**Aim of the exercise**:
Look through the lines below and extract any with the word "warning".

(Collection entries)

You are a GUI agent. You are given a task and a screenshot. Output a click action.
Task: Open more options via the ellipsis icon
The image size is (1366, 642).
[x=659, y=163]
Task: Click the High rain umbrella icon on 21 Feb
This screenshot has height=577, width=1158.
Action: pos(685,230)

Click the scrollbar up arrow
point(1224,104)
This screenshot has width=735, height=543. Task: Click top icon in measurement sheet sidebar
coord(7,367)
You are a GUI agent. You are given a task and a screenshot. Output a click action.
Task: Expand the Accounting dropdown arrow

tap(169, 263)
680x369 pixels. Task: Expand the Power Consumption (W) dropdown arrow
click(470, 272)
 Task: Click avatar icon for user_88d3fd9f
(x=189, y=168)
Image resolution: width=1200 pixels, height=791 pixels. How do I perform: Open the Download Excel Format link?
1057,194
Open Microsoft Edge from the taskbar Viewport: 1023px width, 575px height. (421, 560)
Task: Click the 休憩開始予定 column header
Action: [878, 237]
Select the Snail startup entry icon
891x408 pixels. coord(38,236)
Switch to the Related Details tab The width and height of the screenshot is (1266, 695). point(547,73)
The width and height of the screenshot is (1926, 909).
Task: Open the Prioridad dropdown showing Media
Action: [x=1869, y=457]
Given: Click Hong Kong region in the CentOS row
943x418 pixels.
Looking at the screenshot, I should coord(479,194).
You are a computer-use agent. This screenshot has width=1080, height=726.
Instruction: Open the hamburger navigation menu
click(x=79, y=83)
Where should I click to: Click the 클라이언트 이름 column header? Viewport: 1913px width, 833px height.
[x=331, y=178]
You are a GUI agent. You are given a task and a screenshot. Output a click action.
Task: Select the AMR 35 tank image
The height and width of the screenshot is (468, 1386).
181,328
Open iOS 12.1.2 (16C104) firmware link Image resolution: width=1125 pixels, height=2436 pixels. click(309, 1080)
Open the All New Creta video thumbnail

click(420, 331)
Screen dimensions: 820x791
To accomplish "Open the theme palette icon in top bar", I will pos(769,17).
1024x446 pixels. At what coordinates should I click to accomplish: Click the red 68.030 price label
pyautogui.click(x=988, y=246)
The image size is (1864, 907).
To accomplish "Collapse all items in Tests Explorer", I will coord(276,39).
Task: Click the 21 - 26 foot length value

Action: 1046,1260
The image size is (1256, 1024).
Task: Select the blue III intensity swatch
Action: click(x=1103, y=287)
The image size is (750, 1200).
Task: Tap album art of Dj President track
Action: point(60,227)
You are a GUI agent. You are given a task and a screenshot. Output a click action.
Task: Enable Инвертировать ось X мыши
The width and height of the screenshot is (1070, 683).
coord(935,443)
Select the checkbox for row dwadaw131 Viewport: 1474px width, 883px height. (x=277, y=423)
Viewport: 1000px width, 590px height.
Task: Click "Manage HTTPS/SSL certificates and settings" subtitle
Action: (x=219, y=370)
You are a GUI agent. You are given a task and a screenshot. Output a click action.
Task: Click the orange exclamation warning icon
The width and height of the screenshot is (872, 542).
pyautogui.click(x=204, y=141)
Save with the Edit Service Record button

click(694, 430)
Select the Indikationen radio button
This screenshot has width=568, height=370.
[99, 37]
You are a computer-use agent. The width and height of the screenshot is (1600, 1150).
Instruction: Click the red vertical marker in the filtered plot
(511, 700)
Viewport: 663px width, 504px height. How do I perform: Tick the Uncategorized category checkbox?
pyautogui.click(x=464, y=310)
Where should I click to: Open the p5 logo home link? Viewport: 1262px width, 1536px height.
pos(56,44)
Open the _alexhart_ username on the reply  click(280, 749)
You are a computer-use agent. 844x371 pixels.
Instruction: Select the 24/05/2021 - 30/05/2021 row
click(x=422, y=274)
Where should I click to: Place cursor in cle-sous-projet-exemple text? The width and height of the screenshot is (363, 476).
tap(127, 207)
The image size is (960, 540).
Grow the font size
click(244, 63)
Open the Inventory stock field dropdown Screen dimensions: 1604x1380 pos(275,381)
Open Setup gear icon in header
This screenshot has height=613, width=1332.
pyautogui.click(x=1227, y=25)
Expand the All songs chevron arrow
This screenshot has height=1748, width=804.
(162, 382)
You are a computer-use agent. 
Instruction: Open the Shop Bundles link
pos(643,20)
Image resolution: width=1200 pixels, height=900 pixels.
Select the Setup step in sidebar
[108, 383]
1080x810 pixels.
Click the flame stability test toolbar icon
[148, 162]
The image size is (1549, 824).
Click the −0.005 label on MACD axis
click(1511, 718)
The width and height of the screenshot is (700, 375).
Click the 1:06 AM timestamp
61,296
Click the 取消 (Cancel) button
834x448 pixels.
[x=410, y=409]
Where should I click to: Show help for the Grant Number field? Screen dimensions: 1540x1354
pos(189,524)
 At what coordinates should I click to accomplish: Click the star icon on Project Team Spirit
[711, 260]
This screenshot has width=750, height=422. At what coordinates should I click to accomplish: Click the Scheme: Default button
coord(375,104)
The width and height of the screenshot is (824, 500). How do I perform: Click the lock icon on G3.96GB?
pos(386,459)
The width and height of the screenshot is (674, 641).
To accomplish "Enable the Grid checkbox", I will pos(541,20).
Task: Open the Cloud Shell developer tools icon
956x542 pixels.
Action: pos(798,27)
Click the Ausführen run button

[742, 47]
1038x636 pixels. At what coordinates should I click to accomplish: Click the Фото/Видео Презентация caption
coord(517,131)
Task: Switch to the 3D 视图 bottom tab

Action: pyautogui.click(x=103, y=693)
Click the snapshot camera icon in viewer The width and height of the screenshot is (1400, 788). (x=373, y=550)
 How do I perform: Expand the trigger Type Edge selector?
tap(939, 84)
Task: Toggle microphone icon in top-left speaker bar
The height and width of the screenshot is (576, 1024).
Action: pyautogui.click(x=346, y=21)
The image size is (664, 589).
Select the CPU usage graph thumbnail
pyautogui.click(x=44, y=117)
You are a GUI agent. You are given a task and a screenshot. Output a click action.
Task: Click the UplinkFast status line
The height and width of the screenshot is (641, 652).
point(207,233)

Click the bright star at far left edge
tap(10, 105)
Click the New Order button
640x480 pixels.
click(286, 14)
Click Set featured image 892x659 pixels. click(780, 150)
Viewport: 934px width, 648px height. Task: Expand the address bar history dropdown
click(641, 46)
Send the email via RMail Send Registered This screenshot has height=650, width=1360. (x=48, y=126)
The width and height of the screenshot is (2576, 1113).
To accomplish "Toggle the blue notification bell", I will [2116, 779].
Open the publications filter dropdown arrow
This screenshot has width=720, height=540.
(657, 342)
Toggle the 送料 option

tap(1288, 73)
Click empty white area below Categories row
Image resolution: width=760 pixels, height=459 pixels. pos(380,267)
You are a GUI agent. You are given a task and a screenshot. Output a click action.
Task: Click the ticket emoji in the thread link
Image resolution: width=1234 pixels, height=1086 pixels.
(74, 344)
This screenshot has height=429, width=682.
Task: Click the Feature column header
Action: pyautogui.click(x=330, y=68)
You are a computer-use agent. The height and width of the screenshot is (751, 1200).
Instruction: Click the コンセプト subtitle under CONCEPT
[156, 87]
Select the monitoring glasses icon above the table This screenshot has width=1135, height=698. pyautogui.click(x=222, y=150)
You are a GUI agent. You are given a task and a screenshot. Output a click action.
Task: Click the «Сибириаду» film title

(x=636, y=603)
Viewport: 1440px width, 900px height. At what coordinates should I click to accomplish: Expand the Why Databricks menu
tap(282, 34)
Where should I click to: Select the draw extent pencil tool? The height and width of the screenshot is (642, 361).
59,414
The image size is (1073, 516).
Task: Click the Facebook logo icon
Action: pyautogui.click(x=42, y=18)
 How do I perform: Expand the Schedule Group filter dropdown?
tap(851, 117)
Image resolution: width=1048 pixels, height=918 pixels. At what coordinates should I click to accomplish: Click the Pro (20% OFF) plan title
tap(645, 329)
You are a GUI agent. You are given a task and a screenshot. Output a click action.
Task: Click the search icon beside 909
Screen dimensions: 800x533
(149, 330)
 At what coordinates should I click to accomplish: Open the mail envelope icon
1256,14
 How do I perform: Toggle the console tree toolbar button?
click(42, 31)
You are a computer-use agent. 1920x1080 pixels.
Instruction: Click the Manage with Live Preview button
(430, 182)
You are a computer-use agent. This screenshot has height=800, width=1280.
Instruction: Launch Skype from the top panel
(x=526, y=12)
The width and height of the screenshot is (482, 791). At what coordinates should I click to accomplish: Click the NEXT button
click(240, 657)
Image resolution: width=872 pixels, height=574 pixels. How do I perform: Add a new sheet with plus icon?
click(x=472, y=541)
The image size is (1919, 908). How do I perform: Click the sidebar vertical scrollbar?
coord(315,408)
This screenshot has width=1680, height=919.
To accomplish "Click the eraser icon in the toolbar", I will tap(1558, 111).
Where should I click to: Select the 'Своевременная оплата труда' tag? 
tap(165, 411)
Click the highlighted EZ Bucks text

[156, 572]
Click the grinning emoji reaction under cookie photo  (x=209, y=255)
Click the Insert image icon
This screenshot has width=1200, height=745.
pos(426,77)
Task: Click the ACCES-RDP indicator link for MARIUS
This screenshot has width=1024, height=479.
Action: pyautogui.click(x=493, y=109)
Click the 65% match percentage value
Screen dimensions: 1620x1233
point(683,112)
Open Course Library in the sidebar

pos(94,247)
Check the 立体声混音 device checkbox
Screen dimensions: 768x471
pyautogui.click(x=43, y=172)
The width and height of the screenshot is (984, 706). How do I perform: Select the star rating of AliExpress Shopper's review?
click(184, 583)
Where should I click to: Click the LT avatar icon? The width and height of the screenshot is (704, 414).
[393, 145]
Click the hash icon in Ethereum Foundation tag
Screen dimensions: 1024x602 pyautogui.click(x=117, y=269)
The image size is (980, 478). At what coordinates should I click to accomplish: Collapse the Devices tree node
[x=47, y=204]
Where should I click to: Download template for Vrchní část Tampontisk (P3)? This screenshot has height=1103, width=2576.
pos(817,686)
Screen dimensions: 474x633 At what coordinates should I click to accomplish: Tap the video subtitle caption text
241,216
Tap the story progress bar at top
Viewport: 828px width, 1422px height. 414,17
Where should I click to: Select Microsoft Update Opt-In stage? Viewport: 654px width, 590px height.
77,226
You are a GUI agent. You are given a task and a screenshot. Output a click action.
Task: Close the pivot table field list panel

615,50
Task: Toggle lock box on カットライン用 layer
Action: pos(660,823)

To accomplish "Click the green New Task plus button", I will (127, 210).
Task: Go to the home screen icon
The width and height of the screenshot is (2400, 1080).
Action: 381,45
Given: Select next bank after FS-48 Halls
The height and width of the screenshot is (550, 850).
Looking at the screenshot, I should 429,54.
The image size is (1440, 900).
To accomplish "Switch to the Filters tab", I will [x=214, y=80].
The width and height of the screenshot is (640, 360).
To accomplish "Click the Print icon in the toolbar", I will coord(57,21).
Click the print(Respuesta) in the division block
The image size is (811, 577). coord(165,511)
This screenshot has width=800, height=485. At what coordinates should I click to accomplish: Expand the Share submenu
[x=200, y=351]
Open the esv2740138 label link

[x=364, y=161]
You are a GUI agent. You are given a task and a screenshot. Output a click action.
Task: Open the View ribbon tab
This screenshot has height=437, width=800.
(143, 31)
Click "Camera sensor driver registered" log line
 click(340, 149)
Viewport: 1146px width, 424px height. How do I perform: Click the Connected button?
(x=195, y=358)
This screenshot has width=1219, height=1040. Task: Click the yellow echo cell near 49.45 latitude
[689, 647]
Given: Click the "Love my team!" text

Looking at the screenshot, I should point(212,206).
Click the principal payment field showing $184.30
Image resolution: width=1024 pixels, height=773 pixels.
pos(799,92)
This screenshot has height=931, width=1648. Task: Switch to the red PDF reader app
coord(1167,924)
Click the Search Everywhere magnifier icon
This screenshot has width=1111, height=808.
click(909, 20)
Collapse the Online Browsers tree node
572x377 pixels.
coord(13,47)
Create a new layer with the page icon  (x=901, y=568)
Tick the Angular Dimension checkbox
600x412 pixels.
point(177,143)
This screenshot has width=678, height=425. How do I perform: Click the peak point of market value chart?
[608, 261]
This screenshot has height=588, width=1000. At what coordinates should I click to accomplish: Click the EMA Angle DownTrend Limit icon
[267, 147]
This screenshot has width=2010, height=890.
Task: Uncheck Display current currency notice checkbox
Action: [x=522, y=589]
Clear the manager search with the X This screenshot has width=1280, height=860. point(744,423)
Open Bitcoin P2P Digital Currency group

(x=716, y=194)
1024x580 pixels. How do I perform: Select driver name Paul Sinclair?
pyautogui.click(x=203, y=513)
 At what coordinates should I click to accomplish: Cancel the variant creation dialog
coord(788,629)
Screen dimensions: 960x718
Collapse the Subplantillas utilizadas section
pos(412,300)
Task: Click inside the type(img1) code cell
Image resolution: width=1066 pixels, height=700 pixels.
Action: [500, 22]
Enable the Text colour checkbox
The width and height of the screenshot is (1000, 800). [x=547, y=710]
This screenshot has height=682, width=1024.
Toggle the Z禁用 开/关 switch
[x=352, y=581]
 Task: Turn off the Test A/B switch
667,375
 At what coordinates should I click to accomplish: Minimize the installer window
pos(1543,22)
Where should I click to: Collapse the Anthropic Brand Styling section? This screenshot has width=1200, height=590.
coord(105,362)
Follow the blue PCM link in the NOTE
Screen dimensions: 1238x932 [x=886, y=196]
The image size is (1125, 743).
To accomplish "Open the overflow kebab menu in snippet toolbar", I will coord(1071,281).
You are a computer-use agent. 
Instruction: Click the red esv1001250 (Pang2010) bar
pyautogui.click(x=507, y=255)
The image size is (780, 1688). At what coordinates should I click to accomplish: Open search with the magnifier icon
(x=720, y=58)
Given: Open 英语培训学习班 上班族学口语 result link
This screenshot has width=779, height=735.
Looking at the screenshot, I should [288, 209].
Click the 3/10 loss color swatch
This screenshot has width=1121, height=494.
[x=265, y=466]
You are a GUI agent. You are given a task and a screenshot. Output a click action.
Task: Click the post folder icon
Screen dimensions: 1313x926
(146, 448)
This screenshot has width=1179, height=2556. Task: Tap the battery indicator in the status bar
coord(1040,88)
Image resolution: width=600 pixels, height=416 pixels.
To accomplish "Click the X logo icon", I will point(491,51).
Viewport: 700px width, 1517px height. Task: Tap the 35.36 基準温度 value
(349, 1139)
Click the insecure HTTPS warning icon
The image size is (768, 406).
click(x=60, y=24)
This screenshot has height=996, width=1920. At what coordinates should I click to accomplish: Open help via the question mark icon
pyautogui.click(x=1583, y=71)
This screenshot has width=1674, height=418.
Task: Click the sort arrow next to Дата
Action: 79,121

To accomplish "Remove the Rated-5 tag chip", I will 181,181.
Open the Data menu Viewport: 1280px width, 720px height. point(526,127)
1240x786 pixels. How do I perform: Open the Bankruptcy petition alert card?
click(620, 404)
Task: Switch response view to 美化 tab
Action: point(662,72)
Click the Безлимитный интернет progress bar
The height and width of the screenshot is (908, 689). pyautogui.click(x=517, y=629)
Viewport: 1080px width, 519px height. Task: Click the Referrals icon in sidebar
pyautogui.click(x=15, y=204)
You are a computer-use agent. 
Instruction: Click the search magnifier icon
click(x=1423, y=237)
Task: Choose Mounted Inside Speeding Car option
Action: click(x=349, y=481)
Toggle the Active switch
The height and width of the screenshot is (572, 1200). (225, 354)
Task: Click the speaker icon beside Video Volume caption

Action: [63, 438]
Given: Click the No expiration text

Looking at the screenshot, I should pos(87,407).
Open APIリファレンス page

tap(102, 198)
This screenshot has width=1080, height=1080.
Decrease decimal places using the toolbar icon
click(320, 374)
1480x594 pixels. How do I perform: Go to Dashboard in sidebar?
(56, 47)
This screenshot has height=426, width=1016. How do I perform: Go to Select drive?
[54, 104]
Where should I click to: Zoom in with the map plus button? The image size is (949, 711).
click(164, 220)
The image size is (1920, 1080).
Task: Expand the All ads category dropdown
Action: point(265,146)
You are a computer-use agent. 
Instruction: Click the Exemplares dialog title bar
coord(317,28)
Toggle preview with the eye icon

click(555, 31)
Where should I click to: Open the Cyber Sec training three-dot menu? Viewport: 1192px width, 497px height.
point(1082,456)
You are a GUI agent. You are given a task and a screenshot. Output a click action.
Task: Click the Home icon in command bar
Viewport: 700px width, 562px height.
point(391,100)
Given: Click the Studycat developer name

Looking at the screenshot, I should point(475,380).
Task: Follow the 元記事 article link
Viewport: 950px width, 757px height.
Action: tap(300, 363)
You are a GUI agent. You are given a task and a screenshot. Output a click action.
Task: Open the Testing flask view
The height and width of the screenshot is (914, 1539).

**Task result**:
Task: Click the orange exclamation warning icon
Click the insecure HTTPS warning icon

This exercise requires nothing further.